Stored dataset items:
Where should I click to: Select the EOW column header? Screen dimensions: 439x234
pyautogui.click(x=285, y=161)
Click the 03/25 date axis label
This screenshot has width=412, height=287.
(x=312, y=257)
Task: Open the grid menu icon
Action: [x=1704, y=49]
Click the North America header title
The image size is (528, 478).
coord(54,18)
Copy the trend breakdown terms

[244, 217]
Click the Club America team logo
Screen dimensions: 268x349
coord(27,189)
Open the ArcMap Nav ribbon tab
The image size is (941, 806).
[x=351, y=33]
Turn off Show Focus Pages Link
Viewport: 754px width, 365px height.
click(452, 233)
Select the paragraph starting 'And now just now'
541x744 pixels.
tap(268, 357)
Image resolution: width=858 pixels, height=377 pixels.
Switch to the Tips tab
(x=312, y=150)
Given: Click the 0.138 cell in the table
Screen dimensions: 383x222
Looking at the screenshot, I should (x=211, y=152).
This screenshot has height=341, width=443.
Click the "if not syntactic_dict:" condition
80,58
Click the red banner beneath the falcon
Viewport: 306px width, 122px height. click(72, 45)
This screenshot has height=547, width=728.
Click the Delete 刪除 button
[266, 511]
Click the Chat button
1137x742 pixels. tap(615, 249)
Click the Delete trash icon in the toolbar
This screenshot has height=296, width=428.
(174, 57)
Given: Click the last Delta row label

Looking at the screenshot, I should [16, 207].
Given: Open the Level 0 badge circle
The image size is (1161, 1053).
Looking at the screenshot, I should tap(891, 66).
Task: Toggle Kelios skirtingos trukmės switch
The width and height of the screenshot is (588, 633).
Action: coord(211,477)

__WHAT THE TASK ASKS__:
Please write out, exactly as they appear, the lines from the line containing "The width and" through the last line of the records above, both included.

__RESPONSE AREA__:
The width and height of the screenshot is (588, 633).
Action: coord(211,477)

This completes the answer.